Economia circolare e gestione dei rifiuti

Il decreto promuove l’economia circolare incentivando la riduzione, il riutilizzo e il riciclo dei rifiuti, sostenendo modelli di produzione e consumo più sostenibili. Le principali misure in questo ambito includono il rafforzamento del ruolo dell'Albo dei Gestori Ambientali, con una maggiore rappresentanza delle categorie coinvolte. L’introduzione di nuove regole per il verde pubblico, per garantire una migliore manutenzione del paesaggio, ed in fine una semplificazione per le piccole imprese, ossia, il legale rappresentante delle piccole imprese può assumere il ruolo di responsabile tecnico nella gestione dei rifiuti senza necessità di verifiche di idoneità iniziali o aggiornamenti, se ha ricoperto tale incarico per almeno tre anni consecutivi nella stessa azienda. La verifica sarà effettuata dalla Sezione regionale dell'Albo tramite il Registro Imprese.

Dissesto idrogeologico

Per contrastare il dissesto idrogeologico, il decreto prevede:

  • Fondo dedicato per finanziare interventi di mitigazione del rischio in aree soggette a frane e alluvioni;
  • Obbligo per i Comuni di integrare nei piani urbanistici strategie di prevenzione, mappatura delle zone a rischio e divieto di edificazione in aree vulnerabili;
  • Piani di manutenzione per fiumi e torrenti, per ridurre il rischio di esondazioni;
  • Procedure semplificate per le emergenze, al fine di accelerare gli interventi in caso di calamità naturali.

Restrizioni sugli idrocarburi

Il decreto vieta il rilascio di nuovi permessi per la ricerca e lo sfruttamento di idrocarburi, sia a terra che in mare. Restano valide solo le concessioni già rilasciate prima dell’entrata in vigore della normativa. Le eventuali proroghe saranno concesse solo dopo un’attenta valutazione delle riserve residue e del tempo necessario per il loro esaurimento, limitando le attività alle sole aree essenziali per la produzione.

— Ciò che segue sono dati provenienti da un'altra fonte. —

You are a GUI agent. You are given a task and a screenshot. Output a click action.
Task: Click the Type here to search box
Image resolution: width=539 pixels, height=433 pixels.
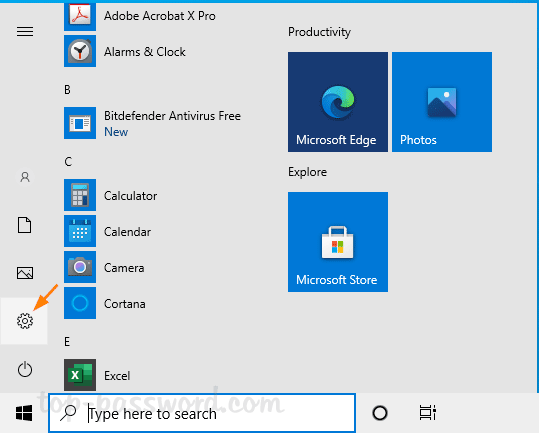[202, 413]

L’unica deroga riguarda l’estrazione di gas entro le 12 miglia dalla costa, consentendo il proseguimento dello sfruttamento fino all’esaurimento delle risorse, ma solo se la richiesta è stata presentata prima dell’entrata in vigore della normativa e se il giacimento dispone di almeno 500 milioni di metri cubi di riserve accertate.

Bonifiche di siti contaminati

Il decreto introduce procedure accelerate per la bonifica dei siti contaminati, con particolare attenzione ai siti orfani (aree inquinate prive di un responsabile identificato). Le principali novità includono:

  • Iter semplificati per velocizzare il recupero ambientale;
  • Maggiore coinvolgimento delle amministrazioni locali, per garantire interventi più efficaci e tempestivi.

Il Decreto Ambiente 2024 rappresenta un passo significativo verso la semplificazione normativa e la transizione ecologica. Attraverso incentivi per le energie rinnovabili, misure per la tutela del territorio e una gestione più efficiente delle risorse naturali, il provvedimento contribuisce in modo sostanziale al raggiungimento degli obiettivi climatici e di sostenibilità del Paese.